- Dataset -

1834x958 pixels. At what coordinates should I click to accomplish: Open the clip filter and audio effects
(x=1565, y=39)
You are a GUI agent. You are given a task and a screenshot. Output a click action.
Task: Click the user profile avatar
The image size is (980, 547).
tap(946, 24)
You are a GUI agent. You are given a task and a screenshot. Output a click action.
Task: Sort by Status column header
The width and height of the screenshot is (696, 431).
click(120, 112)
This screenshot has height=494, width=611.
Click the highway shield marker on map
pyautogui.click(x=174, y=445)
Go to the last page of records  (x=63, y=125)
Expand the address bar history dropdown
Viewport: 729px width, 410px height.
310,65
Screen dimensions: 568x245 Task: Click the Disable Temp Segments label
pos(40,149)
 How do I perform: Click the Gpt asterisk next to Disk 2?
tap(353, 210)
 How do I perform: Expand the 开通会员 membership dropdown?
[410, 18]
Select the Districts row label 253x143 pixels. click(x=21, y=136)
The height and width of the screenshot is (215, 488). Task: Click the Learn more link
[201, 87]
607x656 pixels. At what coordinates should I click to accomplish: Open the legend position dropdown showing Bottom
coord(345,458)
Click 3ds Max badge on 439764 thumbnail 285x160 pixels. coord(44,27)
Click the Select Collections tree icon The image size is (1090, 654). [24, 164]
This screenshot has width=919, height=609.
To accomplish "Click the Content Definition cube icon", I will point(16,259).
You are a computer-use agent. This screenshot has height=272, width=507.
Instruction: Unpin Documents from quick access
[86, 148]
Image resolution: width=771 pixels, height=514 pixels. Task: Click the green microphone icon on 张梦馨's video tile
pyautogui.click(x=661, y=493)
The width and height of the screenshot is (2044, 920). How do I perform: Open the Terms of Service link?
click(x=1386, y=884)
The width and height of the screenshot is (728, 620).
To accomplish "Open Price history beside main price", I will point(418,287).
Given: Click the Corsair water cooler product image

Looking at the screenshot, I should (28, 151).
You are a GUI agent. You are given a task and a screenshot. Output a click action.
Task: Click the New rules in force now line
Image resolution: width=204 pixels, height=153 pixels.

- Stated task -
Arrange every line of the records above as a Markdown table, putting a running number in a column named "Row" and the line itself in a column named "Line", and leave out blank lines.

- Exercise output -
| Row | Line |
|---|---|
| 1 | 1834x958 pixels. At what coordinates should I click to accomplish: Open the clip filter and audio effects |
| 2 | (x=1565, y=39) |
| 3 | You are a GUI agent. You are given a task and a screenshot. Output a click action. |
| 4 | Task: Click the user profile avatar |
| 5 | The image size is (980, 547). |
| 6 | tap(946, 24) |
| 7 | You are a GUI agent. You are given a task and a screenshot. Output a click action. |
| 8 | Task: Sort by Status column header |
| 9 | The width and height of the screenshot is (696, 431). |
| 10 | click(120, 112) |
| 11 | This screenshot has height=494, width=611. |
| 12 | Click the highway shield marker on map |
| 13 | pyautogui.click(x=174, y=445) |
| 14 | Go to the last page of records  (x=63, y=125) |
| 15 | Expand the address bar history dropdown |
| 16 | Viewport: 729px width, 410px height. |
| 17 | 310,65 |
| 18 | Screen dimensions: 568x245 Task: Click the Disable Temp Segments label |
| 19 | pos(40,149) |
| 20 |  How do I perform: Click the Gpt asterisk next to Disk 2? |
| 21 | tap(353, 210) |
| 22 |  How do I perform: Expand the 开通会员 membership dropdown? |
| 23 | [410, 18] |
| 24 | Select the Districts row label 253x143 pixels. click(x=21, y=136) |
| 25 | The height and width of the screenshot is (215, 488). Task: Click the Learn more link |
| 26 | [201, 87] |
| 27 | 607x656 pixels. At what coordinates should I click to accomplish: Open the legend position dropdown showing Bottom |
| 28 | coord(345,458) |
| 29 | Click 3ds Max badge on 439764 thumbnail 285x160 pixels. coord(44,27) |
| 30 | Click the Select Collections tree icon The image size is (1090, 654). [24, 164] |
| 31 | This screenshot has width=919, height=609. |
| 32 | To accomplish "Click the Content Definition cube icon", I will point(16,259). |
| 33 | You are a computer-use agent. This screenshot has height=272, width=507. |
| 34 | Instruction: Unpin Documents from quick access |
| 35 | [86, 148] |
| 36 | Image resolution: width=771 pixels, height=514 pixels. Task: Click the green microphone icon on 张梦馨's video tile |
| 37 | pyautogui.click(x=661, y=493) |
| 38 | The width and height of the screenshot is (2044, 920). How do I perform: Open the Terms of Service link? |
| 39 | click(x=1386, y=884) |
| 40 | The width and height of the screenshot is (728, 620). |
| 41 | To accomplish "Open Price history beside main price", I will point(418,287). |
| 42 | Given: Click the Corsair water cooler product image |
| 43 | Looking at the screenshot, I should (28, 151). |
| 44 | You are a GUI agent. You are given a task and a screenshot. Output a click action. |
| 45 | Task: Click the New rules in force now line |
| 46 | Image resolution: width=204 pixels, height=153 pixels. |